This post is part two of four about mental illnesses that are often mistaken for bipolar disorder or one another in general: major depressive disorder, borderline personality disorder, schizophrenia and schizoaffective disorder. In this post: borderline personality disorder. Let’s get to it.
Borderline Personality Disorder
Borderline personality disorder is not a very well-known mental illness, but it’s as common as bipolar disorder. About 1-2% of the population suffers from BPD. The reason it’s called “borderline” is because it was first described as a disorder that existed between neuroticism and psychopathy, but that’s not really an accurate description.
Borderline personality disorder is characterized by a patient’s inability to correctly perceive and interpret situations and relationships. They have intense and extreme moods that can change quickly and are difficult to regulate. They can perceive unintended slights in the actions and words of others which can trigger aggression.
In BPD, self-identity can shift easily. Goals change. Plans change. Opinions change. Anything can change with little to no notice. This includes mood. Patients can go from anger and paranoia to depression with suicidal thoughts or attempts. This plays into the reckless behavior associated with borderline personality disorder. Substance abuse, risky sexual behavior, shopping sprees are among the types of risky behaviors in which patients engage.
Relationships are difficult because patients have low emotional intelligence. They honestly cannot read other people’s emotions or relate to them making it incredibly difficult to respond in the right way. They also express extreme fear of abandonment or rejection that goes way beyond what most people feel. At the same time, they have problems understanding any of their behavior could be wrong because it’s all they’ve ever known and their low emotional intelligence and lack of focus on others hinders them from learning prosocial behavior.
Borderline personality disorder is generally not diagnosed until adulthood and is frequently diagnosed with other disorders like depression and substance abuse. It’s important for anyone that starts seeing these symptoms to get medical help. BPD can and often does lead to suicide or self-harm.
Unfortunately, there are no approved medications for borderline personality disorder. Ones that are often prescribed are anti-psychotics. The main treatment for BPD is therapy, both individual and group. Therapy with relatives is also highly encouraged since relationships are often strained.

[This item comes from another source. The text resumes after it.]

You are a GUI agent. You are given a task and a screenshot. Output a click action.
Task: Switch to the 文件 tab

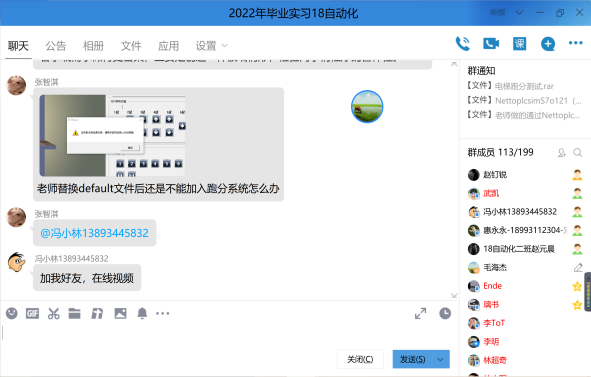(x=131, y=46)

Although borderline personality disorder and bipolar disorder may sound similar at first glance, they are not the same disorder. With borderline personality disorder, moods swing incredibly quickly, up to several times a day, and are often in response to what the situation is around them. With bipolar disorder, there are still mood swings but they are more general; they do not relate to the patient’s surroundings or situation. It’s a natural flow over extended periods; even rapid cycling in bipolar disorder is about two weeks per cycle. Basically with bipolar disorder, life is a little more predictable and treatable.